Short problem:
Copy the records word for word from the start through the line that contains "Looking at the screenshot, I should click(11, 5).", including that line. Leave the pictures out of your copy.

Records for finding displayed items:
▼▼▼

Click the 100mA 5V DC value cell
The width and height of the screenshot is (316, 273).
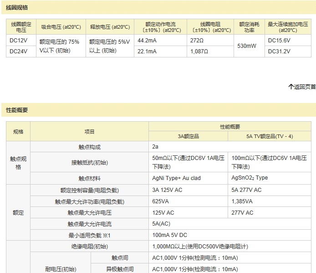pos(169,236)
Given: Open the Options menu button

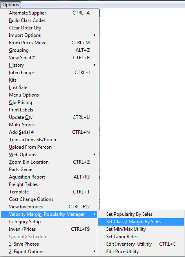Looking at the screenshot, I should click(11, 5).
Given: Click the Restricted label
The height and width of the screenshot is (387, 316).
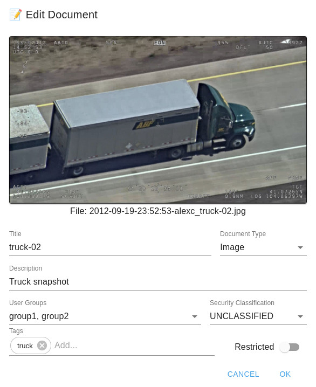Looking at the screenshot, I should click(255, 347).
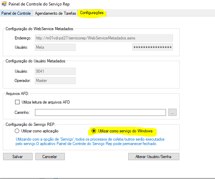Click the Painel de Controle app icon in title bar
215x179 pixels.
click(4, 4)
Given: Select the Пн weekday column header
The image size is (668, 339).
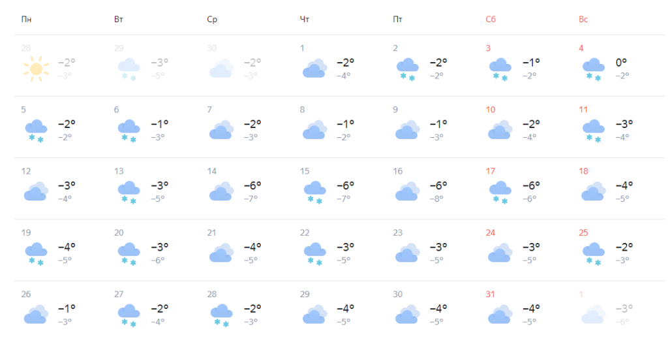Looking at the screenshot, I should pyautogui.click(x=26, y=20).
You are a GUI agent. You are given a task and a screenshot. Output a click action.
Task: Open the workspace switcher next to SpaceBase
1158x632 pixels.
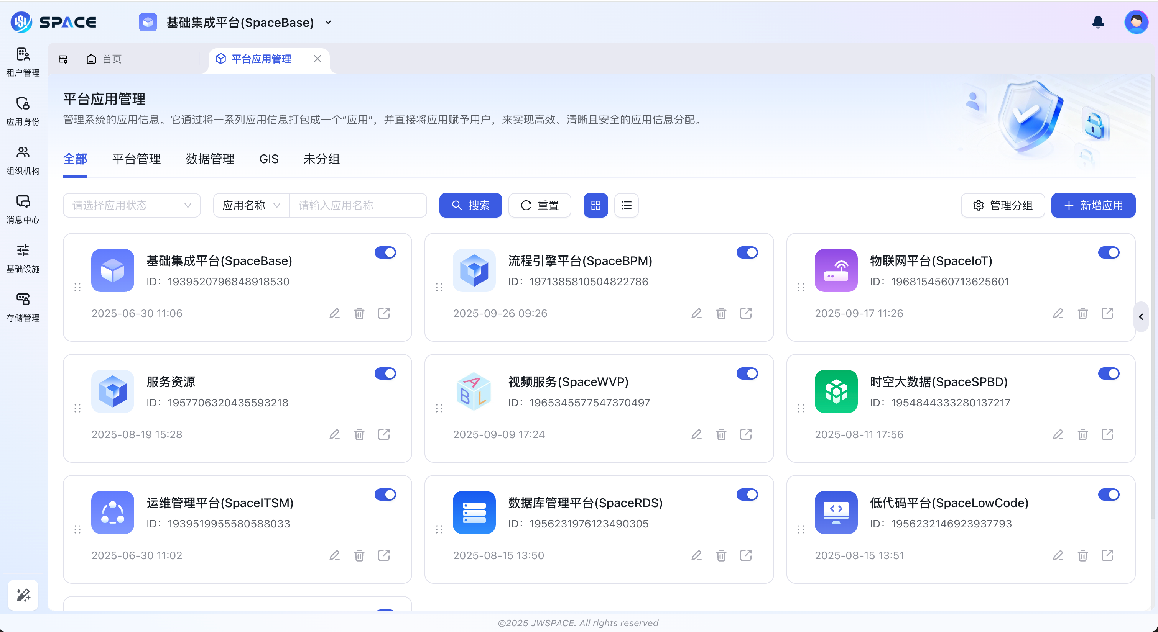[x=329, y=22]
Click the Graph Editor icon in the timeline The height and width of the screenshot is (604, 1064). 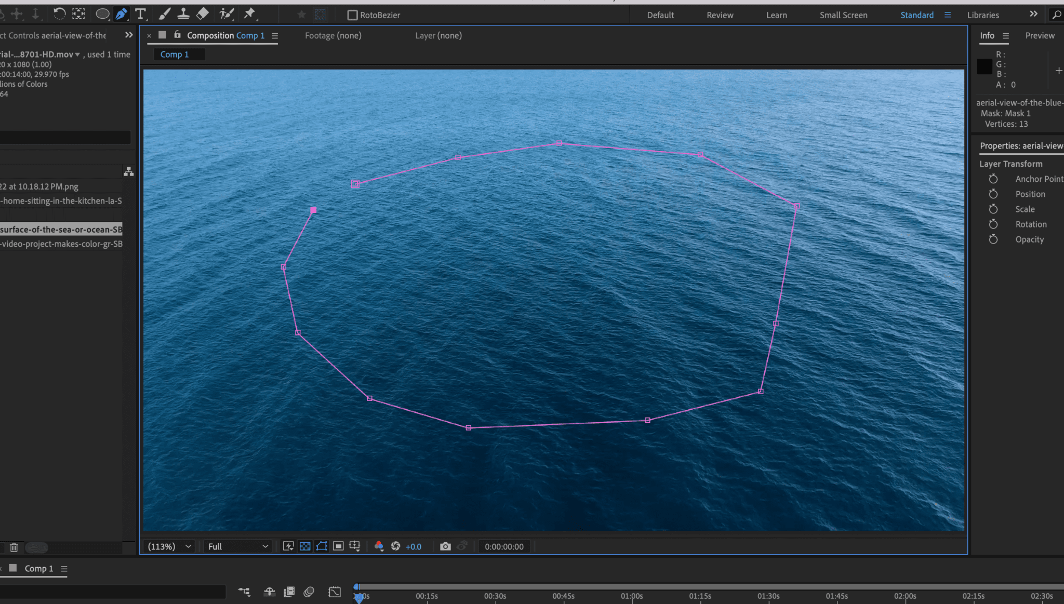(x=335, y=592)
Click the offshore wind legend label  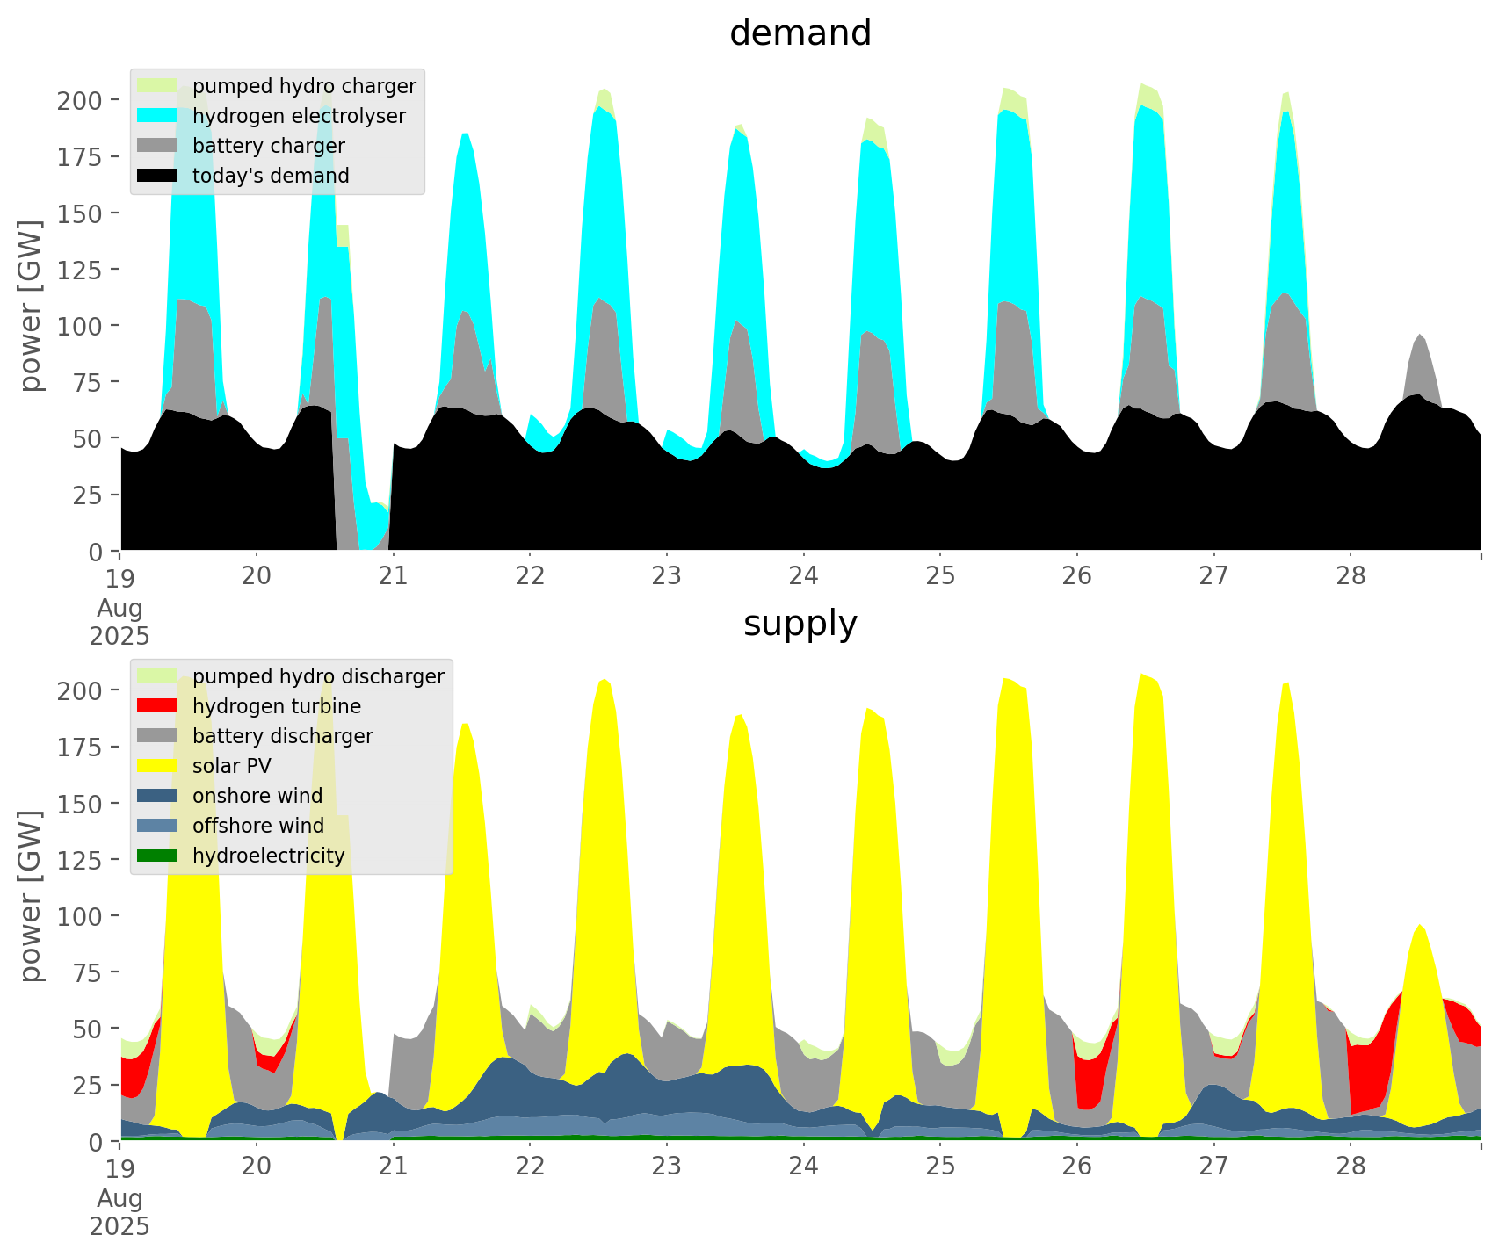(257, 826)
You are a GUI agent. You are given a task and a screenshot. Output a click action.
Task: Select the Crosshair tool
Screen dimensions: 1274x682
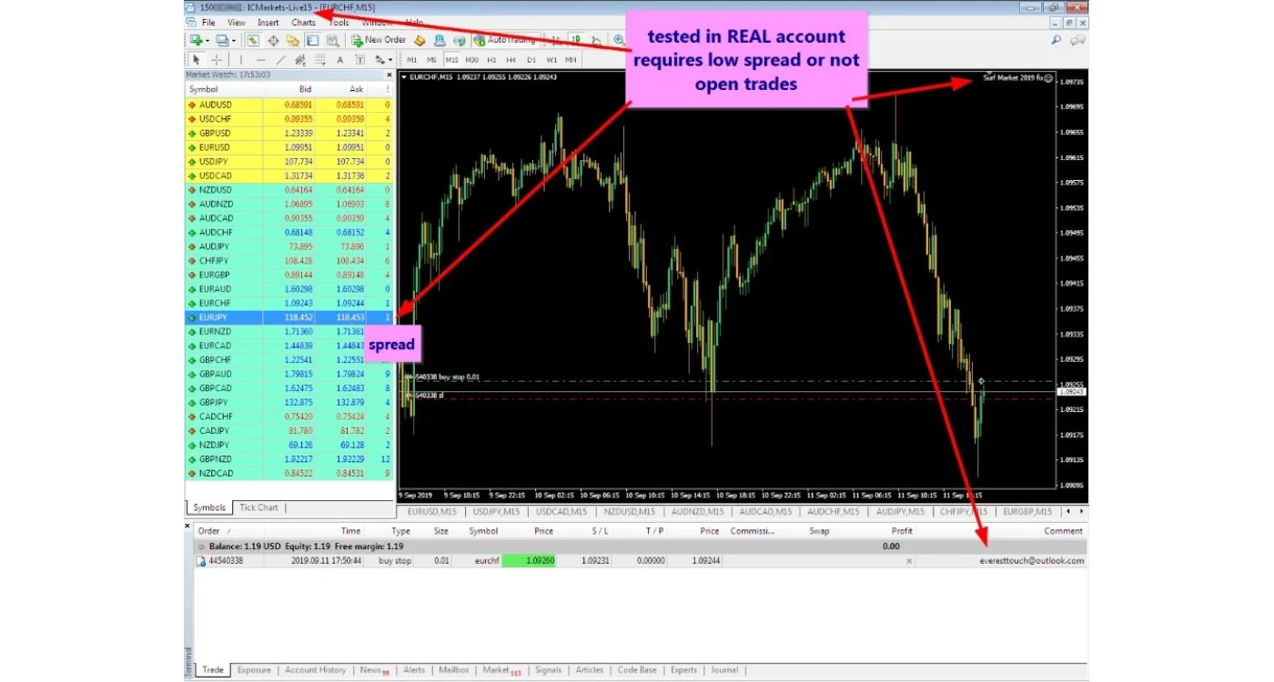pyautogui.click(x=216, y=60)
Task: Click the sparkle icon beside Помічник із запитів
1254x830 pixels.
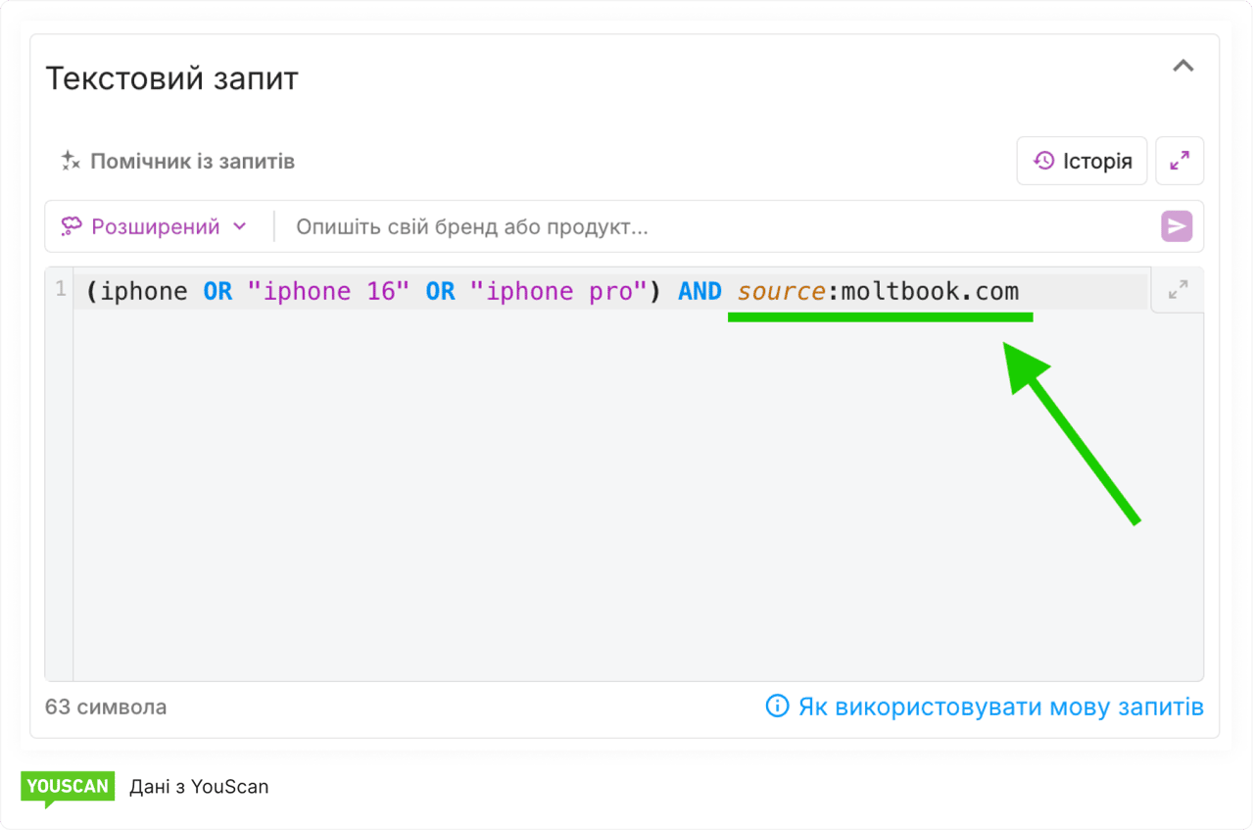Action: click(x=70, y=162)
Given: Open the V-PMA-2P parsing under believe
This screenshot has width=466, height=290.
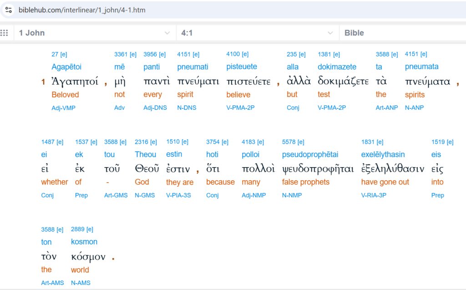Looking at the screenshot, I should [240, 107].
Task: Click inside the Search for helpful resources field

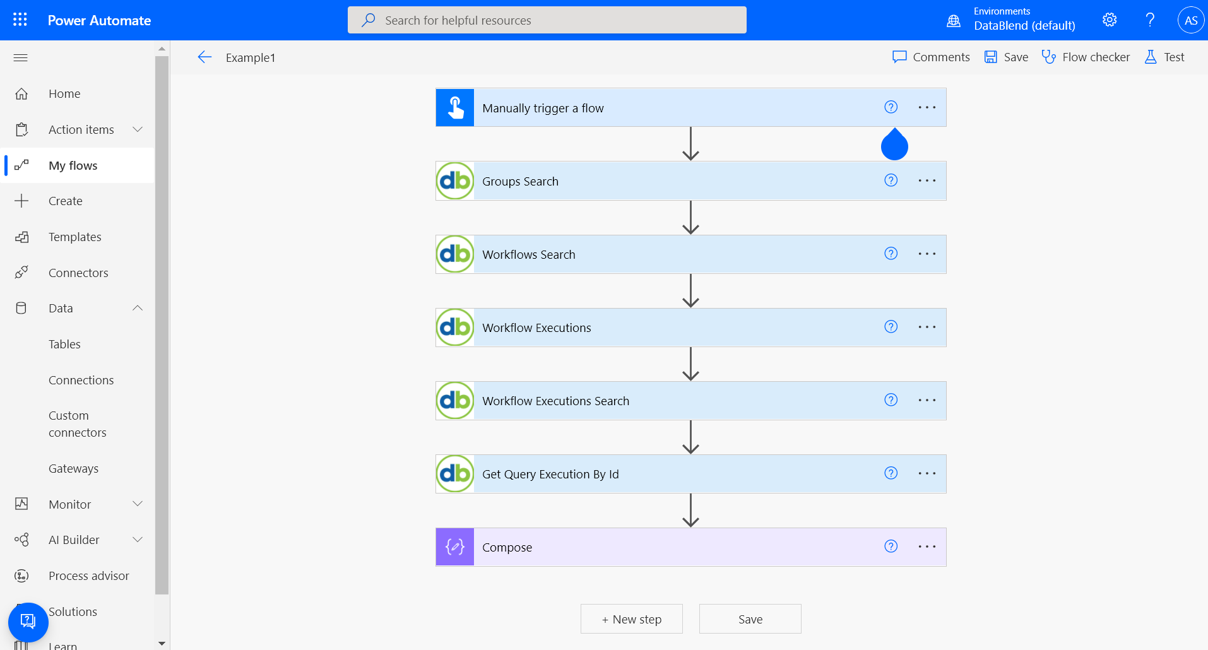Action: tap(547, 20)
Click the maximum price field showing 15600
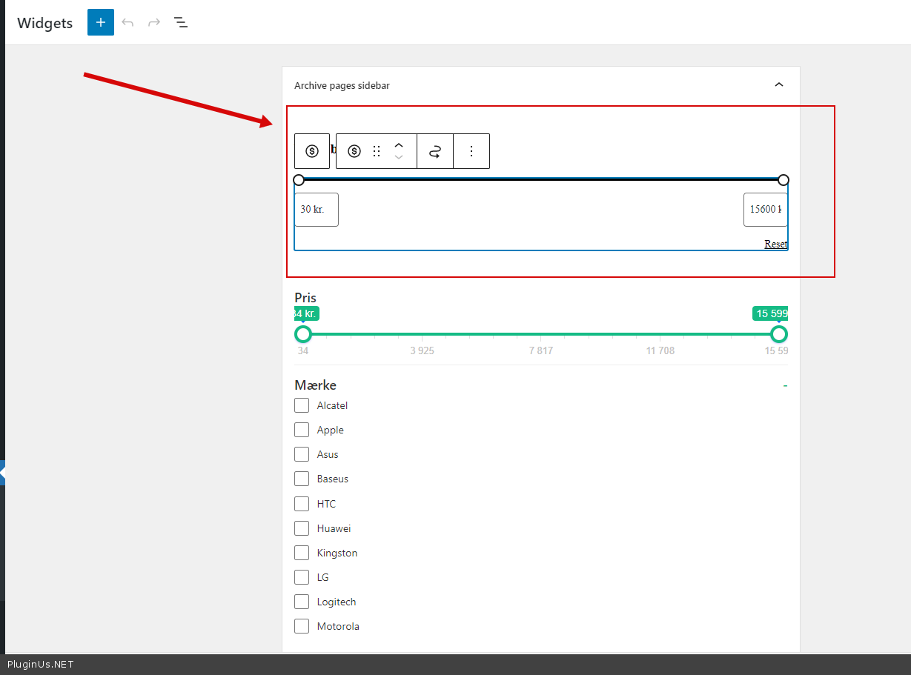The width and height of the screenshot is (911, 675). pos(765,210)
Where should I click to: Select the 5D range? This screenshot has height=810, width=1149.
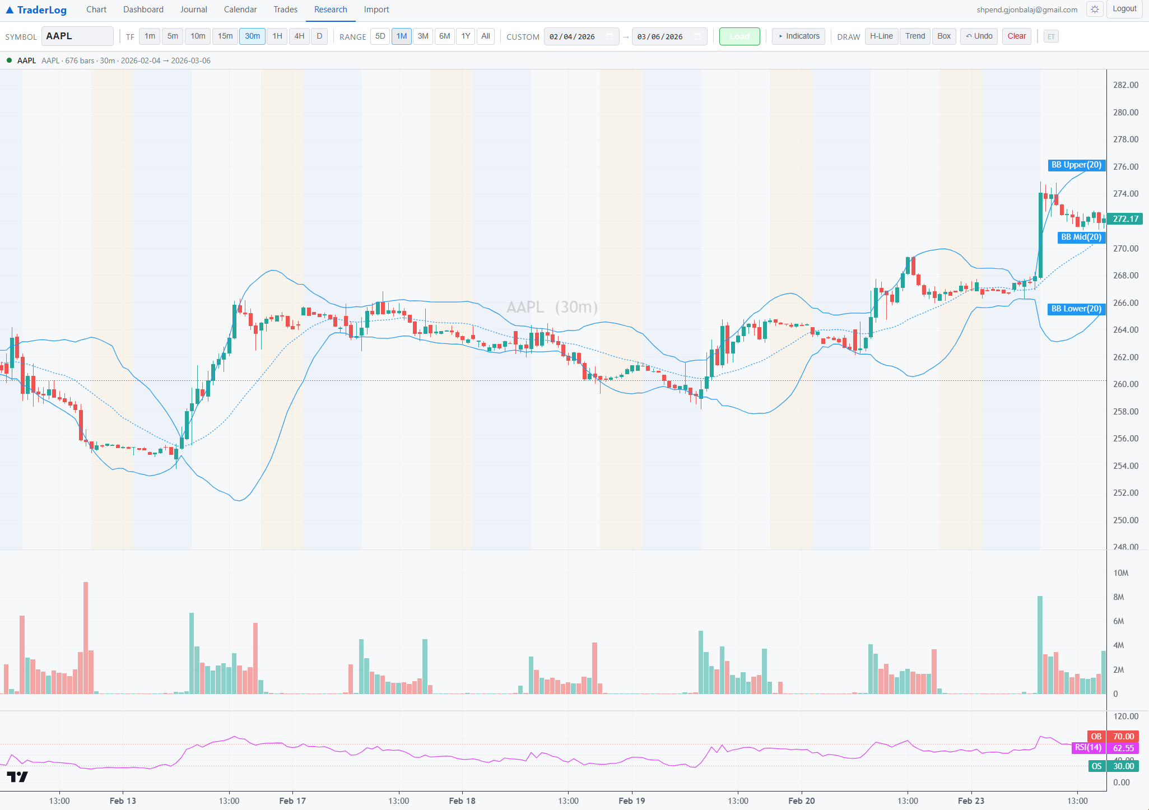point(380,36)
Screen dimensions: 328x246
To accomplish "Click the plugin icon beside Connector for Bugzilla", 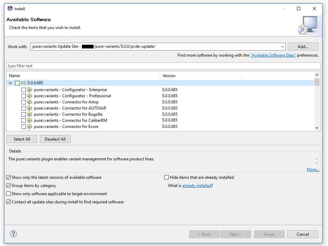I will point(30,114).
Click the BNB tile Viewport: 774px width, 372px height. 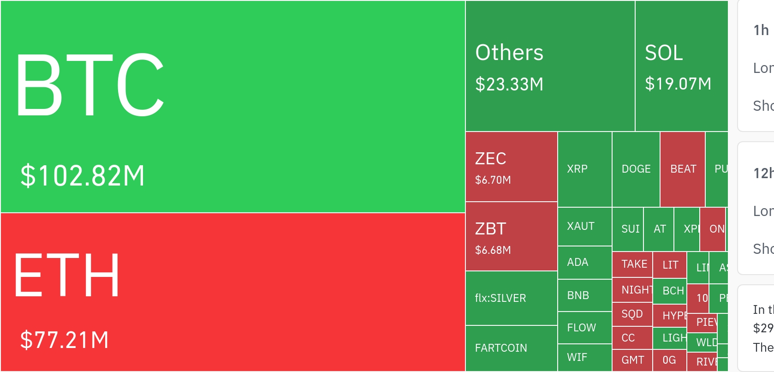pyautogui.click(x=584, y=295)
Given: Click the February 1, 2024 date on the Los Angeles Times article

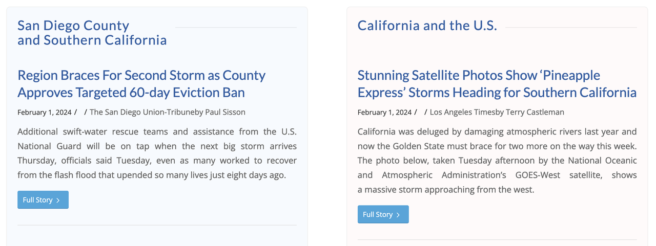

▲▲▲

Response to this exercise:
Click the 100mA 5V DC value cell
The width and height of the screenshot is (316, 273).
pos(169,236)
Given: Open the Options menu button

Looking at the screenshot, I should click(11, 5).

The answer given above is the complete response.